Re: In-Memory Columnar Store

From: Merlin Moncure <mmoncure(at)gmail(dot)com>
To: knizhnik <knizhnik(at)garret(dot)ru>
Cc: Pavel Stehule <pavel(dot)stehule(at)gmail(dot)com>, Oleg Bartunov <obartunov(at)gmail(dot)com>, Abhijit Menon-Sen <ams(at)2ndquadrant(dot)com>, PostgreSQL-development <pgsql-hackers(at)postgresql(dot)org>
Subject: Re: In-Memory Columnar Store
Date: 2013-12-12 15:03:46
Message-ID: CAHyXU0wUtR6o4G1KTyCrxEnkHA96=wSNLcEDZHip4zgH2k0s9Q@mail.gmail.com
Views: Raw Message | Whole Thread | Download mbox | Resend email
Thread:
Lists: pgsql-hackers

On Thu, Dec 12, 2013 at 4:02 AM, knizhnik <knizhnik(at)garret(dot)ru> wrote:
> On 12/12/2013 11:42 AM, Pavel Stehule wrote:
>
> it is interesting idea. For me, a significant information from comparation,
> so we do some significantly wrong.
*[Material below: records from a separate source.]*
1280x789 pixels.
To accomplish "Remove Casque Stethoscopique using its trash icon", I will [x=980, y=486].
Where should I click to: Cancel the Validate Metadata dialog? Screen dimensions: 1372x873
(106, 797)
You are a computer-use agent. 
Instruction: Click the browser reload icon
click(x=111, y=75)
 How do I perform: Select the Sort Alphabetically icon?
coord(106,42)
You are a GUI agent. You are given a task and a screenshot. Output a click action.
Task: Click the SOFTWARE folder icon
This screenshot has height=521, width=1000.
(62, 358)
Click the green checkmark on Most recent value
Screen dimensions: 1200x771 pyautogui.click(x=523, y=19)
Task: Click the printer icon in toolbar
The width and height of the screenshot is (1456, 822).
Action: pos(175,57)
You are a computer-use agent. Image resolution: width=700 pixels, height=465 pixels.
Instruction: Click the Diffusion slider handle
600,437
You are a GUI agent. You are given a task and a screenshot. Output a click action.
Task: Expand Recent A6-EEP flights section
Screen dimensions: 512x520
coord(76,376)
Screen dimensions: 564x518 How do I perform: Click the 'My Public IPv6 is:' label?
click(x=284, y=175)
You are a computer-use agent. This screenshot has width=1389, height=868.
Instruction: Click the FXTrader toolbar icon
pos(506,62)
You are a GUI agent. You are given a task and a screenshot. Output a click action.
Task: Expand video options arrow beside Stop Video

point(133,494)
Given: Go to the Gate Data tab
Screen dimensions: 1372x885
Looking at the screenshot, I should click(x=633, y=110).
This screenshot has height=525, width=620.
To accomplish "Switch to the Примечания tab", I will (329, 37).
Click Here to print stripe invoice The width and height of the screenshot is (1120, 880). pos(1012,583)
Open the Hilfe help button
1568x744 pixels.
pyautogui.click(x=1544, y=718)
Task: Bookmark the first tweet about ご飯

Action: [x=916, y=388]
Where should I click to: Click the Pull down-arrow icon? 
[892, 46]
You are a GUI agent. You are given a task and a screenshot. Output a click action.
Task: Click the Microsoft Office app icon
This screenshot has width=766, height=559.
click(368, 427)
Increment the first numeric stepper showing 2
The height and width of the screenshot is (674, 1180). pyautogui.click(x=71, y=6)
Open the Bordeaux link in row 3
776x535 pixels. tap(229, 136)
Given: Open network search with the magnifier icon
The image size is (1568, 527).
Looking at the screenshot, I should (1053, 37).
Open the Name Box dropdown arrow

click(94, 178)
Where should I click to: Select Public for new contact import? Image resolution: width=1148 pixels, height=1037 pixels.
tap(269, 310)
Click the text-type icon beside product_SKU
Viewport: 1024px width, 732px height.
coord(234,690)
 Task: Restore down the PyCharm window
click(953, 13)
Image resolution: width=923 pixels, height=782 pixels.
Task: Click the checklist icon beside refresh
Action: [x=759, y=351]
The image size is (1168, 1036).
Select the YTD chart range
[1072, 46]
Memory engine should be faster naturally,
> but I don't tkink it can be 1000x.
>
>
> Sorry, but I didn't fabricate this results:
> Below is just snapshot from my computer:
>
>
> postgres=# select DbItem_load();
> dbitem_load
> -------------
> 9999998
> (1 row)
>
> postgres=# \timing
> Timing is on.
> postgres=# select cs_used_memory();
> cs_used_memory
> ----------------
> 4441894912
> (1 row)
>
> postgres=# select agg_val,cs_cut(group_by,'c22c30c10') from
> (select (cs_project_agg(ss1.*)).* from
> (select (s1).sum/(s2).sum,(s1).groups from DbItem_get() q,
> cs_hash_sum(q.score*q.volenquired,
> q.trader||q.desk||q.office) s1,
> cs_hash_sum(q.volenquired, q.trader||q.desk||q.office) s2)
> ss1) ss2;
> agg_val | cs_cut
> ------------------+------------------------------------------------------------
> 1.50028393511844 | ("John Coltrane","New York Corporates","New York")
> ....
> Time: 506.125 ms
>
> postgres=# select sum(score*volenquired)/sum(volenquired) from DbItem group
> by (trader,desk,office);
> ...
> Time: 449328.645 ms
> postgres=# select sum(score*volenquired)/sum(volenquired) from DbItem group
> by (trader,desk,office);
> ...
> Time: 441530.689 ms
>
> Please notice that time of second execution is almost the same as first,
> although all data can fit in cache!
>
> Certainly it was intersting to me to understand the reason of such bad
> performance.
> And find out two things:
>
> 1.
> select sum(score*volenquired)/sum(volenquired) from DbItem group by
> (trader,desk,office);
> and
> select sum(score*volenquired)/sum(volenquired) from DbItem group by
> trader,desk,office;
>
> are not the same queries (it is hard to understand to C programmer:)
> And first one is executed significantly slower.
>
> 2. It is not enough to increase "shared_buffers" parameter in
> postgresql.conf.
> "work_mem" is also very important. When I increased it to 1Gb from default
> 1Mb, then time of query execution is reduced to
> 7107.146 ms. So the real difference is ten times, not 1000 times.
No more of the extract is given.